From the Guidelines
Surgery is usually not the first line of treatment for toe phalanx fractures, and is typically reserved for cases where fracture fragments are large, articular, or significantly displaced. When considering surgical intervention for toe phalanx fractures, it's essential to evaluate the fracture's characteristics, such as displacement, angulation, and involvement of the joint surface. According to the American College of Foot and Ankle Surgeons 1, the diagnosis of toe phalanx fractures is based on a history of trauma, focal pain on palpation, and radiographic confirmation.
The decision to operate on a toe phalanx fracture depends on various factors, including:
- The size and displacement of the fracture fragments
- The involvement of the joint surface
- The presence of soft tissue damage or open fracture
- The stability of the fracture and the ability to achieve adequate reduction with closed methods
- The presence of rotational deformity that would impair normal foot function
In general, surgical intervention may be considered for fractures that are significantly displaced, angulated, or involve a large portion of the joint surface. However, for small, nonarticular, or minimally displaced fractures, simple immobilization may be sufficient 1.

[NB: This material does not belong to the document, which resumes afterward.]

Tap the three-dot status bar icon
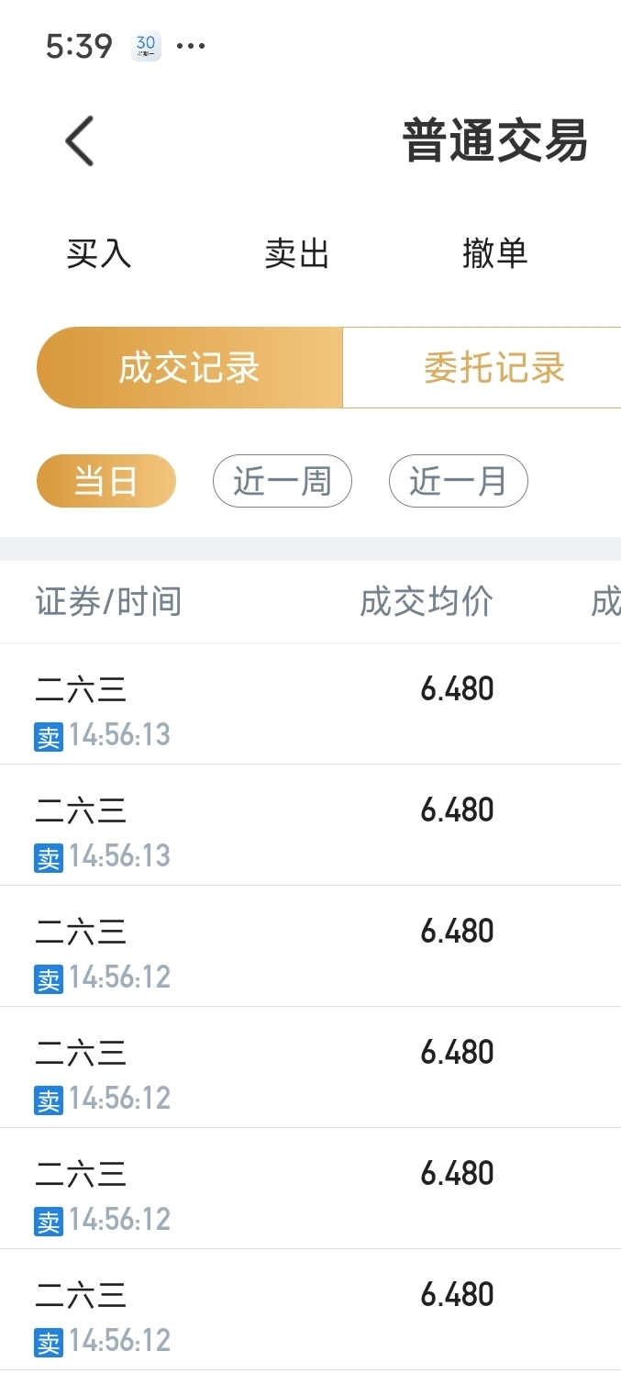The height and width of the screenshot is (1396, 621). pos(191,45)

It's crucial to prioritize the patient's morbidity, mortality, and quality of life when making treatment decisions, and to consider the potential risks and benefits of surgical intervention. In the context of real-life clinical medicine, a conservative approach may be preferred when possible, reserving surgery for cases where the benefits outweigh the risks.
From the Research
Surgical Indication for Toe Phalanx Fracture
- The decision to operate on a toe phalanx fracture depends on several factors, including the type and severity of the fracture, as well as the presence of any complications 2.
- Referral for surgical evaluation is indicated in patients with circulatory compromise, open fractures, significant soft tissue injury, fracture-dislocations, displaced intra-articular fractures, or fractures of the first toe that are unstable or involve more than 25 percent of the joint surface 2.
- Surgical management is also indicated for displaced, intra-articular (physeal) fractures, which can offer satisfactory return to sport rates and times 3.
- Open reduction and internal fixation using screw/plate osteosynthesis is recommended for extra-articular fractures with clinically evident malrotation of the finger, comminution fracture and/or loss of length, which cannot be treated non-operatively 4.
- Intra-articular fracture with step off greater than 1 mm, which cannot be treated percutaneously but openly using plate/screw osteosythesis, is also an indication for surgical management 4.
Specific Fracture Types
- For acute fractures, surgical management is indicated for displaced intra-articular fractures, while conservative management is often sufficient for non-displaced fractures 3.
- For stress fractures, surgical management is indicated for cases with delayed diagnosis and established non-union at presentation, or with significant underlying deformity 3.
- Proximal phalanx fractures with rotational malalignment can be corrected with anatomic reduction by open reduction and internal fixation, resulting in good clinical outcomes 5.
Treatment Options
- Open reduction and internal fixation using screw/plate osteosynthesis provides good results in combination with immediate mobilization 4.
- Percutaneous fixation with K-wires is often sufficient for proximal phalanx fractures and is associated with better aesthetic outcomes than open reduction and internal fixation 6.
- Buddy taping and a rigid-sole shoe can be used to treat stable, non-displaced toe fractures, while displaced fractures may require reduction and buddy taping 2.